For Iran Nuclear Deal, All Scenarios Amount to Leap of Faith

For Iran Nuclear Deal, All Scenarios Amount to Leap of Faith
U.S. Secretary of State John Kerry greets Iranian Foreign Minister Javad Zarif before their advisers resumed negotiations about the future of Iran’s nuclear program, Lausanne, Switzerland, March 20, 2015 (State Department photo).

Will there be a draft of a final agreement to end the standoff over Iran’s nuclear program by the self-imposed deadline at the end of this month? Moreover, is such an agreement a good idea? How one answers these questions depends on one’s perception and tolerance of risk. Is it better to take a chance on what might turn out to be a flawed agreement, or to walk away from the talks even if this increases the chance of military action? For both Iran and the United States, it depends upon which of the following scenarios is seen as the most likely outcome.

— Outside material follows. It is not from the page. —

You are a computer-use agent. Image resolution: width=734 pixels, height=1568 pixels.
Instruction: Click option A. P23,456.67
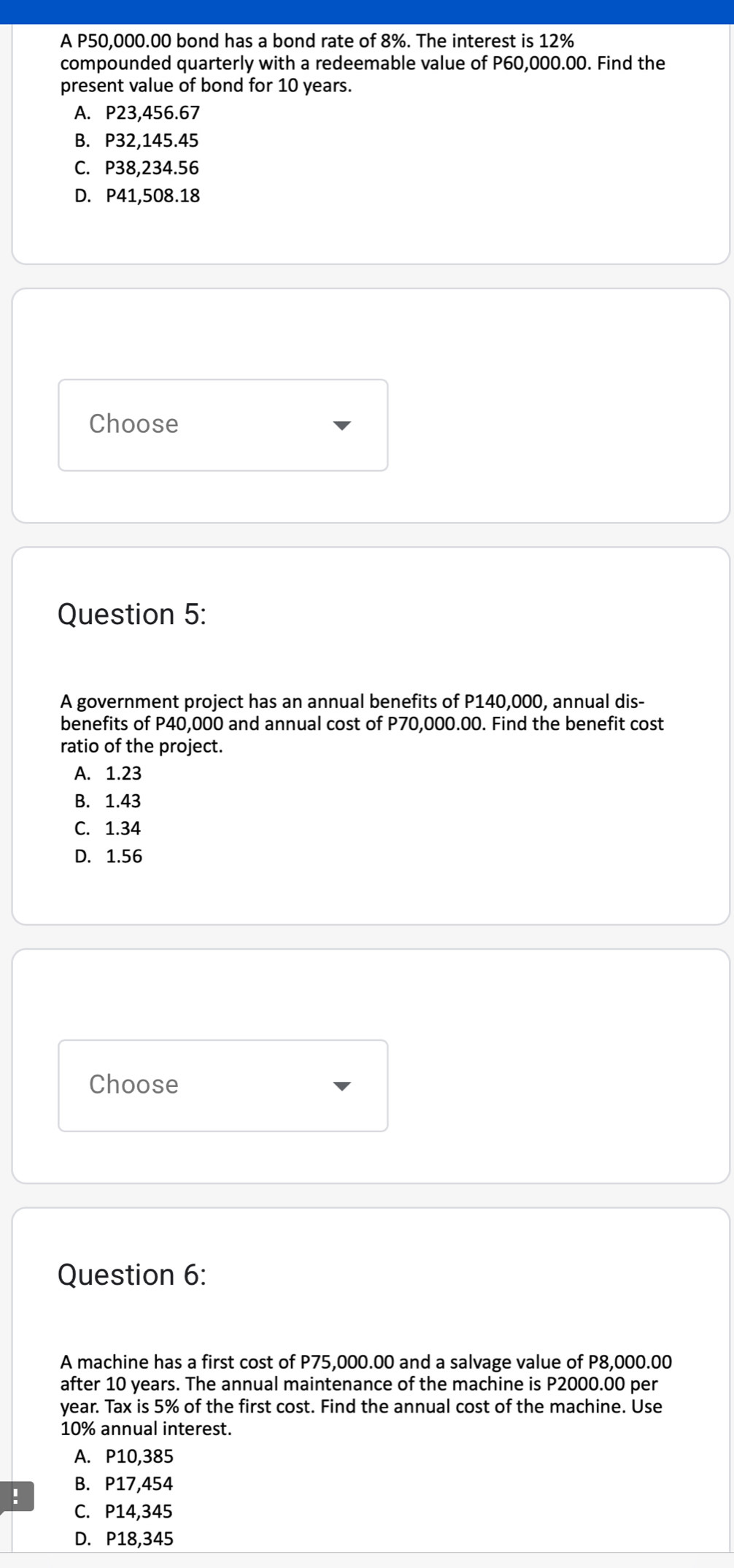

U.S. President Barack Obama’s administration seems to embrace the most optimistic appraisal of the situation: that an agreement that terminates Iran’s progress toward weaponization but allows Tehran to retain a civilian nuclear program, with sufficient safeguards to prevent cheating, is possible. Once the deal is made, sanctions could be rolled back, allowing for Iran to be reintegrated into the international community. Moreover, a deal could allow Tehran’s presumed latent pro-Western leanings to rise to the fore as traditional economic ties, especially to Europe, could be restored. The tensions between Iran and the West, which have allowed the country’s hardliners to retain influence, would disappear, creating conditions for further political and economic reforms to unfold.

A more negative assessment argues that the deal that seems to be emerging is too risky. The fear is that it would leave Iran with much of its technological base intact, would do nothing to address the country’s progress in acquiring missile technology, and would not provide any guarantee that measures could be taken to stop Iran’s acquisition of a weapon if it were to disavow the agreement.